Friday, February 25, 2011

Nothing Changes (HD)


52 years this body has existed
52 years ago its genetic makeup was set
Known
By God alone

Soon
To be revealed
To the owner of this body

At conception
Was there a special little party
On chromosome 4 (address 4p16.3)?
Did my trinucleotide repeats get carried away
Going beyond the usual 35 repeats or less?

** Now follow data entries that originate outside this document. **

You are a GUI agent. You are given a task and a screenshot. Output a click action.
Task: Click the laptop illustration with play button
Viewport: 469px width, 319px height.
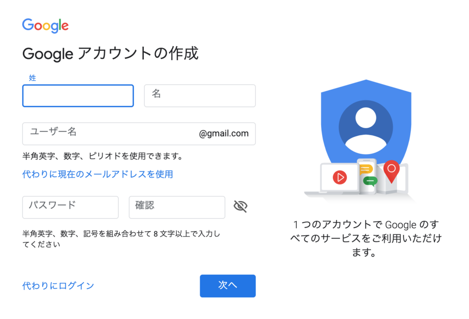tap(335, 179)
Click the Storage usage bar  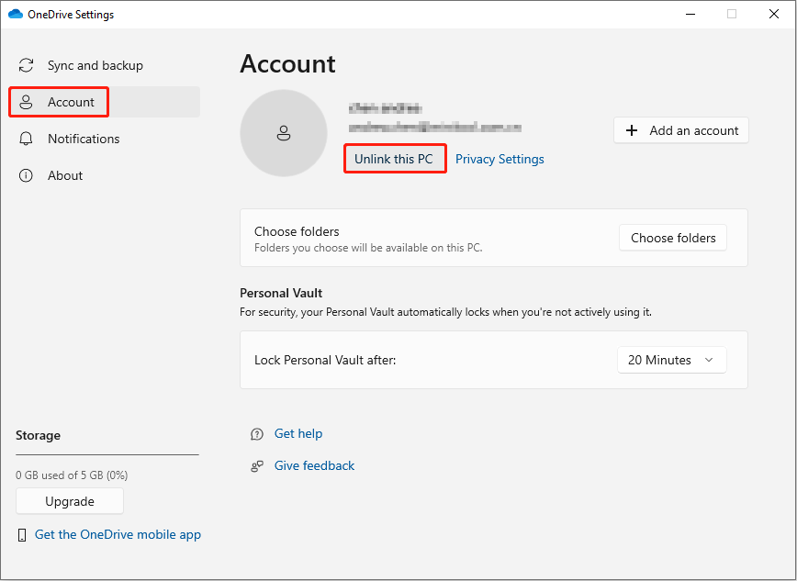click(107, 453)
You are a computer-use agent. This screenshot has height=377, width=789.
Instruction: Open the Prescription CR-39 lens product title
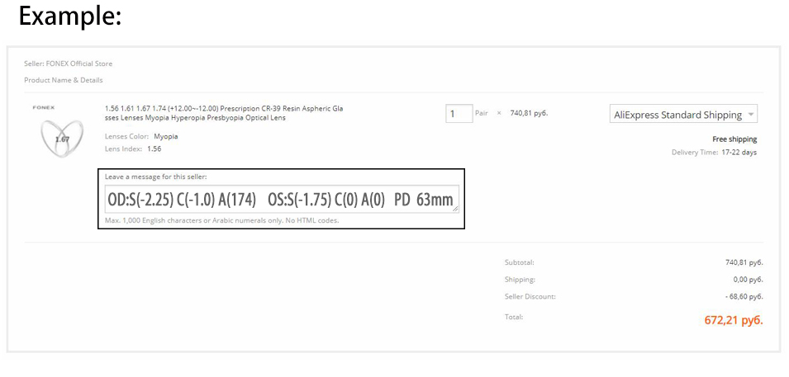point(223,113)
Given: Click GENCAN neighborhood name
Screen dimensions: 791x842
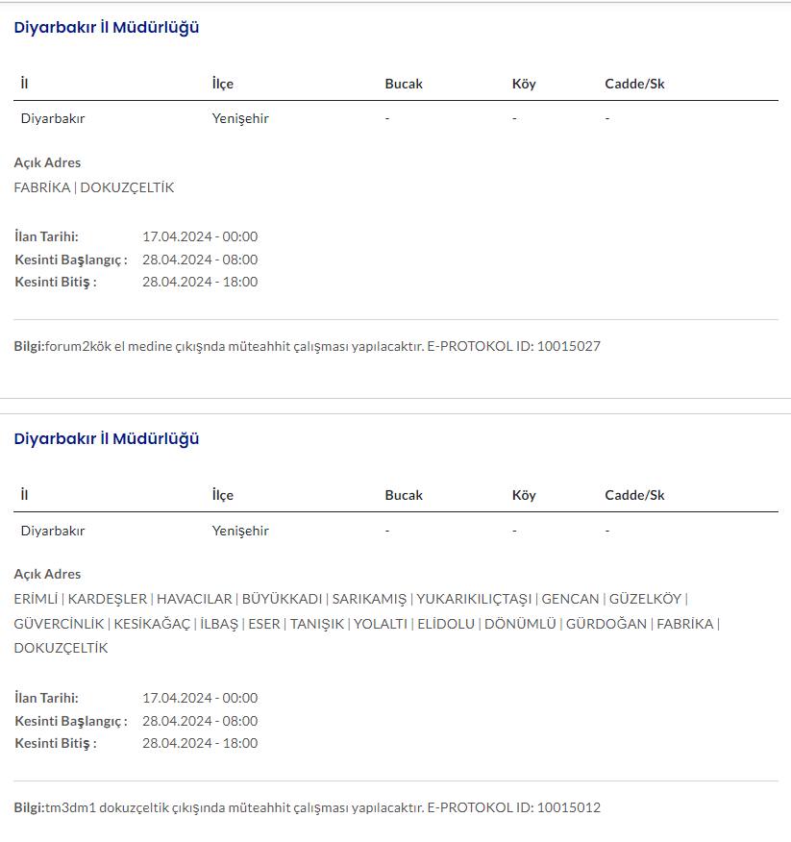Looking at the screenshot, I should (570, 599).
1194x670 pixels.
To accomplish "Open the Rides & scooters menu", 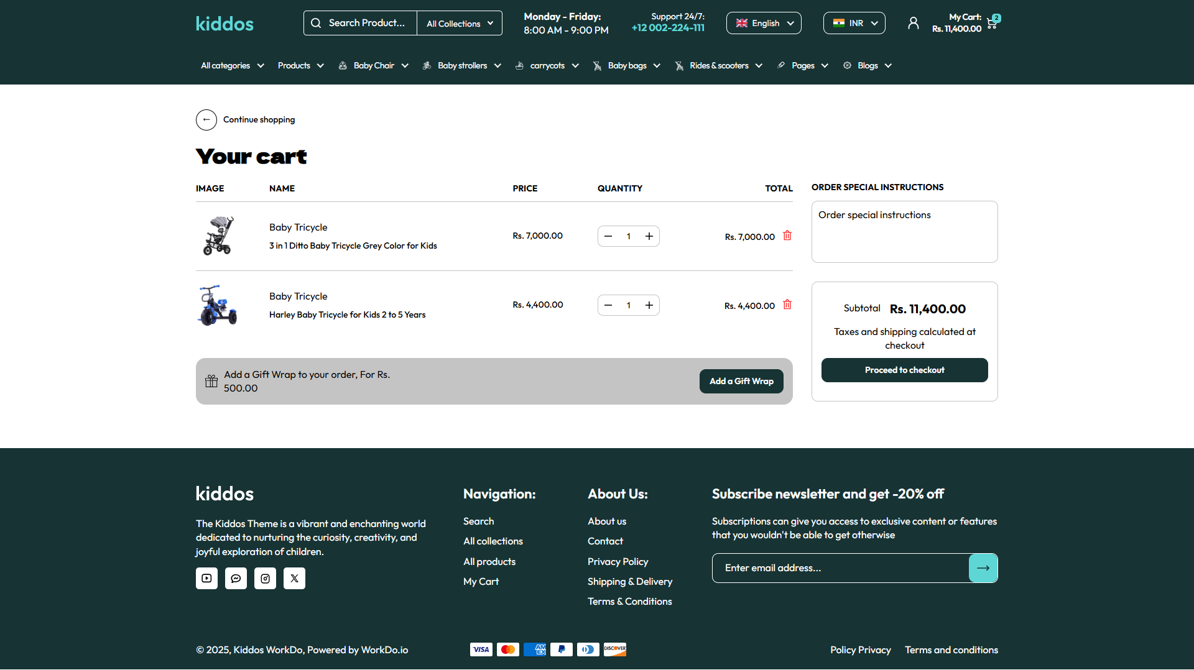I will pyautogui.click(x=718, y=65).
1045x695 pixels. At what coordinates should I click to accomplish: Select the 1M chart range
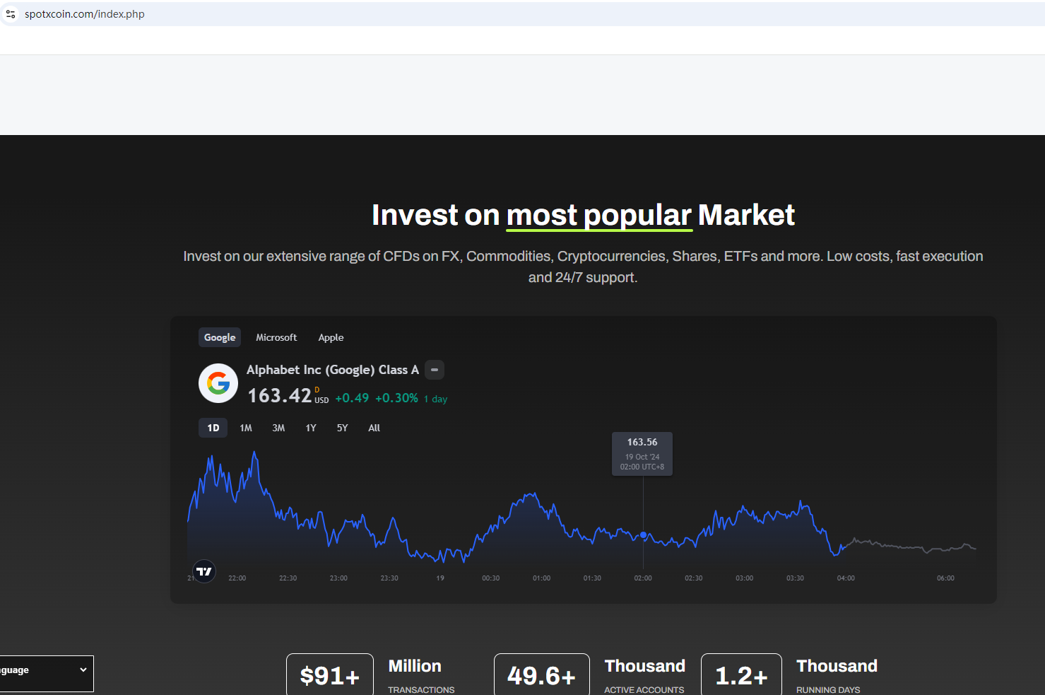coord(246,428)
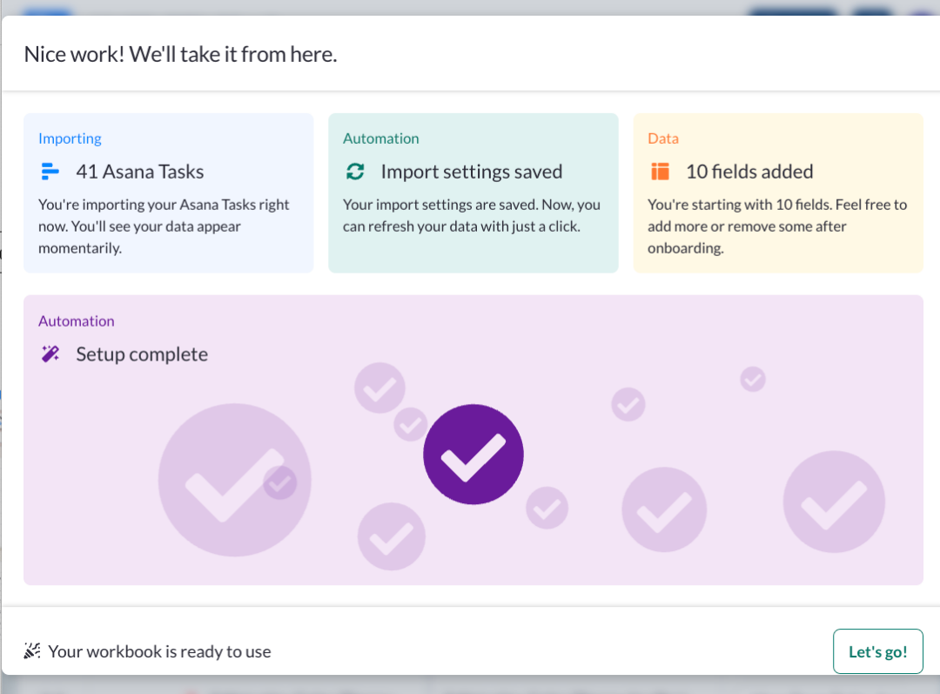Click the purple magic wand icon
The width and height of the screenshot is (940, 694).
click(x=50, y=354)
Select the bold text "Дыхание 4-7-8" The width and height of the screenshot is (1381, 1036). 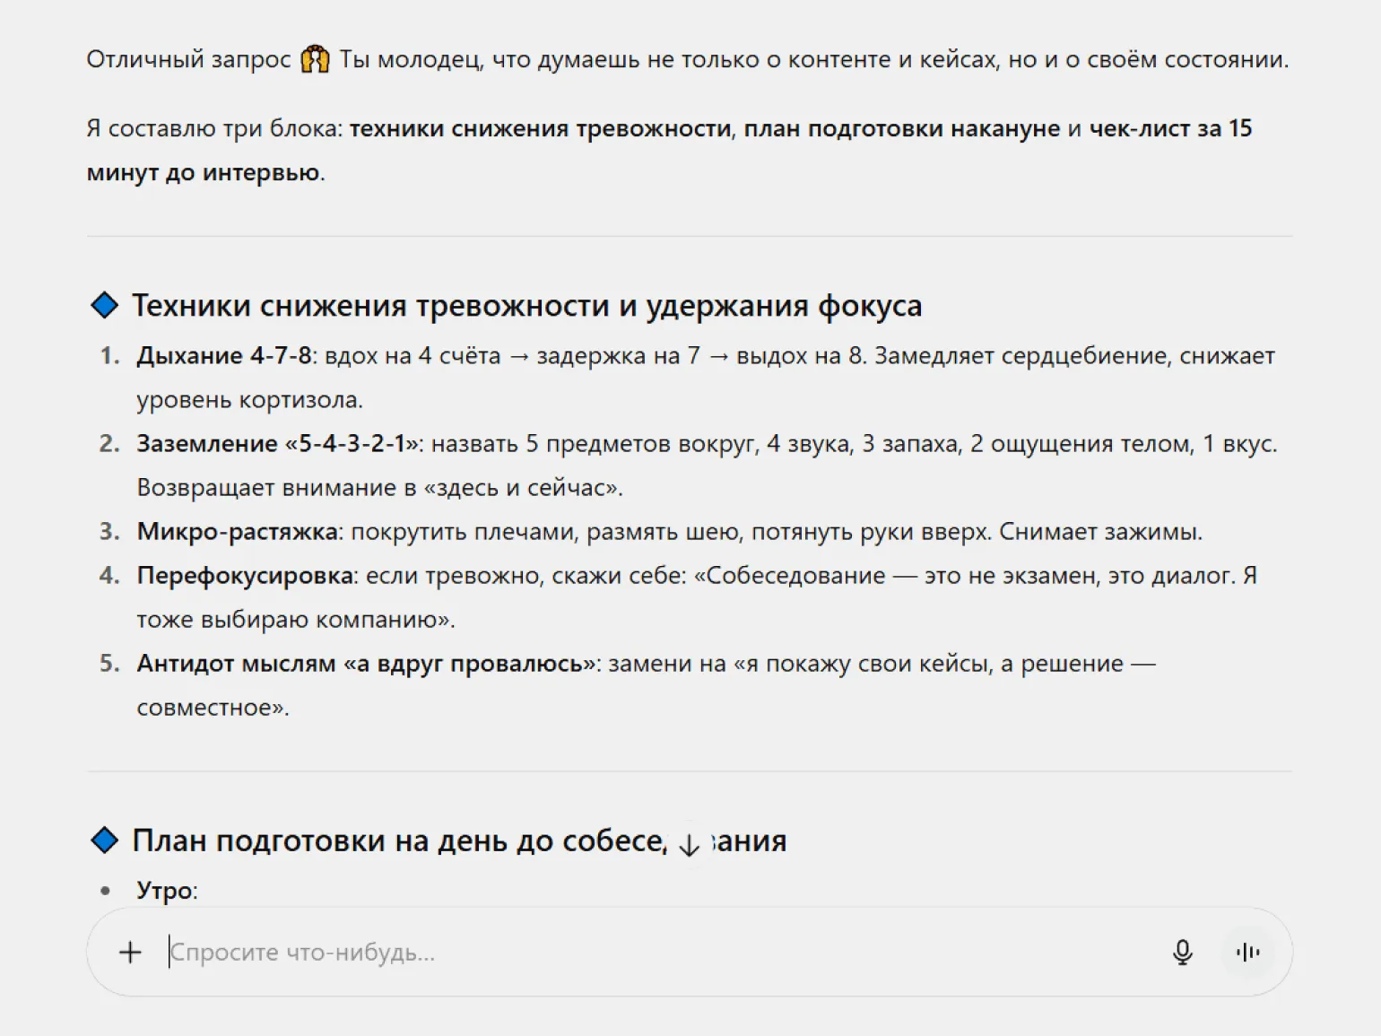click(223, 356)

This is the information I will receive
How many CAG repeats are there at that particular address
On chromosome 4?

If the number is high
The unanswerable question is
When will neurons start dying
Are they already?
When will my body start showing the signs of it?

The bigger question is
What does one do to prepare for such information?

Nothing, really.

Nothing changes
My body, my self
Will not change
With the knowing

The day after knowing will not vary greatly from the day before.
So the real question is
 How will I choose to respond to whatever the news may be?
(an easier question if I am "normal")

I plan to share champagne with my family
No matter what the results are
Celebrate life
This is all part of life
Until the freedom of death

The main thing to do is remember
Remember what I know
Remember there are choices
Remember to stay in the moment

Remember that Love is real
Remember that Love fills, surrounds and carries me
Always

Remember that my precious body and soul
Will be carried and led lovingly
Whether it malfunctions, or not
And we will all have malfunctions of the body
We all need Love to carry and guide
Til we're home




p.s. to those who have not read earlier posts, I am awaiting results of a genetic test to see if I have Huntington's Disease.